Start of Block
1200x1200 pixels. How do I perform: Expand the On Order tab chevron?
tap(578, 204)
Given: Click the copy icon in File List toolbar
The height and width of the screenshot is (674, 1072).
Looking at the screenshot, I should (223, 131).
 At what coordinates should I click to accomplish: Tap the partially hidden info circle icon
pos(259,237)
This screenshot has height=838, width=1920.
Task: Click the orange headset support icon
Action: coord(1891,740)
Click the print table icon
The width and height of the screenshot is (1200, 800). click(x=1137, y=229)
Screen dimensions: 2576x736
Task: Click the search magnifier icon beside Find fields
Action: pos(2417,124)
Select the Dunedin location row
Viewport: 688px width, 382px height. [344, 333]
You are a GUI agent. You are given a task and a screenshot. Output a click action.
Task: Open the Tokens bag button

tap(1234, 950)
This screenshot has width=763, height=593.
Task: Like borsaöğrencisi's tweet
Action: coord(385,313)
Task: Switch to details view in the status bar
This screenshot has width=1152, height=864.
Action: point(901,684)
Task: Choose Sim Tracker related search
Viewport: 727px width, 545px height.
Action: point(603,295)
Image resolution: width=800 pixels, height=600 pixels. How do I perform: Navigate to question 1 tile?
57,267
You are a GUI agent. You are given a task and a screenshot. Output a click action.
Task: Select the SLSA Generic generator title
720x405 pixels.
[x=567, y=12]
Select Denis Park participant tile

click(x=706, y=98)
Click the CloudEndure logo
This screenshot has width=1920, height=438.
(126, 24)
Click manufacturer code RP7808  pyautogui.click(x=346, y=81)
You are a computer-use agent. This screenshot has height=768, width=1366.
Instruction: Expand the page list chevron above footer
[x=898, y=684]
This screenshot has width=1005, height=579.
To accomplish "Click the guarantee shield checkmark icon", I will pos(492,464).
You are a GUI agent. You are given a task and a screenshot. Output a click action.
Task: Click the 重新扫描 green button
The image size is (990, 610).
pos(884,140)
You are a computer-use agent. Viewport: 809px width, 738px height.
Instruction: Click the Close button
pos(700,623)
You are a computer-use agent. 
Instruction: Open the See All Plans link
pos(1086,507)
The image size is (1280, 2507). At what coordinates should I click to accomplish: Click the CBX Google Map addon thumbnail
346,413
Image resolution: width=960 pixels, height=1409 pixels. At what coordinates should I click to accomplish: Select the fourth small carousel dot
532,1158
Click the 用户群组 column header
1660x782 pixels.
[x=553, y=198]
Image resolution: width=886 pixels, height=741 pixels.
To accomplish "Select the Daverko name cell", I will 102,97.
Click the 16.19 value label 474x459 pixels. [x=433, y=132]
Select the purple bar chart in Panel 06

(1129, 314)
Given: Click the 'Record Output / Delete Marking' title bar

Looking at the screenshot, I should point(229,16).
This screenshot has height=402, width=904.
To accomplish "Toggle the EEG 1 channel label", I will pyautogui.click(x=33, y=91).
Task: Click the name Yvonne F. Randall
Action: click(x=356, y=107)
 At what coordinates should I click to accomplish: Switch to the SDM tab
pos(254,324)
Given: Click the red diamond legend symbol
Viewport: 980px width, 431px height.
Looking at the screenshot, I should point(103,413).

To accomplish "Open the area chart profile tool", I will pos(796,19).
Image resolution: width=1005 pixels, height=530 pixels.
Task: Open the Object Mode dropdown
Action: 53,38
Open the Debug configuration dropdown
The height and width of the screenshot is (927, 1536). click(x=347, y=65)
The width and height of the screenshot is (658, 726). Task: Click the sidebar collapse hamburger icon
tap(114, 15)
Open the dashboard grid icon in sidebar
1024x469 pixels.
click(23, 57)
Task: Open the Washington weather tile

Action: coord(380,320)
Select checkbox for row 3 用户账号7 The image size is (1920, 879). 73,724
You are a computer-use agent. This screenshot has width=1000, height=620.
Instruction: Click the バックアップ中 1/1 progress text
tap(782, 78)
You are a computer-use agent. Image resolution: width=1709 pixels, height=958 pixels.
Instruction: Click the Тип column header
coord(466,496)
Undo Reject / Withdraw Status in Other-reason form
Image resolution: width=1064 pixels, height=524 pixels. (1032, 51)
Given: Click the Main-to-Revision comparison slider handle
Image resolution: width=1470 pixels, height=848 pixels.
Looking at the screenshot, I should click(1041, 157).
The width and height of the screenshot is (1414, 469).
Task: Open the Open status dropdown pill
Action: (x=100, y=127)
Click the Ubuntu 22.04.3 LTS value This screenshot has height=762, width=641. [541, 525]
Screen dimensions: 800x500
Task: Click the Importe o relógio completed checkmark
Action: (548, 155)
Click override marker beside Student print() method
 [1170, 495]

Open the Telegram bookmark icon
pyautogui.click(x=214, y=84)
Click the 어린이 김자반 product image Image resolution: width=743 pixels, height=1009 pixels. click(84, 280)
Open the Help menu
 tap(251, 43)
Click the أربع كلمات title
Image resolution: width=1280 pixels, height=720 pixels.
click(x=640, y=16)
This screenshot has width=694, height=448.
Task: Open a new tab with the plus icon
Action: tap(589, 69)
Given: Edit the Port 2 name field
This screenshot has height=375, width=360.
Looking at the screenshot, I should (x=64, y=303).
End of Block
◆ Task details
Scan the material line by line and report each one that contains "agent".

◆ Answer to the problem
You are a GUI agent. You are given a task and a screenshot. Output a click action.
You are a GUI agent. You are given a task and a screenshot. Output a click action.
You are a computer-use agent. This screenshot has height=768, width=1366.
You are a GUI agent. You are given a task and a screenshot. Output a click action.
You are a computer-use agent. Viewport: 809px width, 738px height.
You are a computer-use agent. 
You are a computer-use agent. This screenshot has width=1000, height=620.
You are a computer-use agent. Image resolution: width=1709 pixels, height=958 pixels.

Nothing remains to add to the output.